Residents lead charge to recall three Indian Hills trustees |

Residents lead charge to recall three Indian Hills trustees

by Christy Chalmers

Five residents are leading a campaign to recall three Indian Hills General Improvement District trustees.

After filing notices Monday morning of their intent to recall trustees Joanne Riekenberg, Renee Haskell and Dick Fairfax, the group issued a statement accusing the trio of “working at odds to what is in the best interests of the district as a whole” and bad judgment.

The trustees had mixed reactions.

“I love it. Let them try,” Riekenberg said tersely.

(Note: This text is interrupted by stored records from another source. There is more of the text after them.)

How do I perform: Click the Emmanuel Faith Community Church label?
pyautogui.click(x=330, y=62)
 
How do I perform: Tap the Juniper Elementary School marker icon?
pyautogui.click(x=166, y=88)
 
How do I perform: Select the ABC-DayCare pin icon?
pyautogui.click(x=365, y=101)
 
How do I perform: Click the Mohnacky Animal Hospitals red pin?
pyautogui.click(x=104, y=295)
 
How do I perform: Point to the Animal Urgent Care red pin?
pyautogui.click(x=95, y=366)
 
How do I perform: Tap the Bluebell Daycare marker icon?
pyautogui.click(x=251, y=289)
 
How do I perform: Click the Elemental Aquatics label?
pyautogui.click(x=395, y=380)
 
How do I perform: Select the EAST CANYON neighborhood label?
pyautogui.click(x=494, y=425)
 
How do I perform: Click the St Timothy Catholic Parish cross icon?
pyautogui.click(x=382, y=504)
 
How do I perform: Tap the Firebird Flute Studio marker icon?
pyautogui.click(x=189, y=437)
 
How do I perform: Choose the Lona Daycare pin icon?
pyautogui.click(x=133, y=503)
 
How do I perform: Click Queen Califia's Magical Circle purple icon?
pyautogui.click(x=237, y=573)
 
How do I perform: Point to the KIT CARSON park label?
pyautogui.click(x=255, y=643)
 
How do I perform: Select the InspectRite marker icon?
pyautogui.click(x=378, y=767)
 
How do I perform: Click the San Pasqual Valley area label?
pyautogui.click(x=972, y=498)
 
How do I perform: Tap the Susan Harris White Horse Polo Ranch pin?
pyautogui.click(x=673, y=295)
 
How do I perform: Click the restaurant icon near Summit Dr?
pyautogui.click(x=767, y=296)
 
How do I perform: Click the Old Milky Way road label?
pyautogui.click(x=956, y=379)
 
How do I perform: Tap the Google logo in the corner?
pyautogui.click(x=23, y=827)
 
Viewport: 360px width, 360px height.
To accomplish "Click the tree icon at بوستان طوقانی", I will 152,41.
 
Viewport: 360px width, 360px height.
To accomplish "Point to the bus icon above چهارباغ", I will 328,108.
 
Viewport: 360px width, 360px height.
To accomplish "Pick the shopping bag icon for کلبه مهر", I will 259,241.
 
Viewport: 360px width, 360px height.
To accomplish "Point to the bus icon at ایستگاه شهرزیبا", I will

“Certain citizens don’t like the way the three of us are voting,” said Fairfax. “If it gets more people into the meetings, it’s wonderful.”

“They have the right to do that,” Haskell said.

Indian Hills resident Art Baer, who was joined by Betty Stellway, Richard Horn and Rhonda and Ken Pascoe in filing the recall plans, said 20 people are involved in the effort. Baer said their main complaint stemmed from a decision to postpone construction of a community and office complex at James Lee Park, which they said defies public opinion and surveys indicating the residents wanted to proceed.

More recently, the recall group’s statement alleges, the trustees “are leading Indian Hills GID into potential lawsuits” and “all three have created a hostile work environment.”

“I don’t know how else to correct this board of trustees,” said Baer. “There’s so many ugly messes coming to light, I think a couple of those board members belong in jail.”

Fairfax and Haskell said the accusations about the community center are unfair.

“We’re not opposed to it,” Fairfax said. “We want to know how to finance it. We haven’t voted it down. We voted it not at this time.”

Haskell said the three wanted more information on the costs residents would incur if a community center is built. She said the petitioners have a “special interest” in building a community center “regardless of the cost.”

“I’d like to have a Ferrari, but I can only afford a Ford,” said Haskell. “I’ll be more than happy to build anything if we can afford it. I don’t think the public realizes what it is going to cost them.”

The recall group said the district is vulnerable to lawsuits due to possible changes in employee benefits, despite what the district’s lawyer has advised, and employees are now asking for help from the Teamsters Union.

The trustees are scheduled to consider a letter from the union and a response at a meeting tonight.

Under Nevada law, the petitioners have 60 days to collect signatures from 25 percent of the people who voted in the last Indian Hills election. Clerk-Treasurer Barbara Reed said 216 signatures will be needed.

Once the signatures are verified, a special election could be set in August, Reed said.

Haskell began serving on the board in 1995, was elected in 1996 and faces reelection this year. Fairfax and Riekenberg were elected in 1998 and have more than two years remaining on their terms.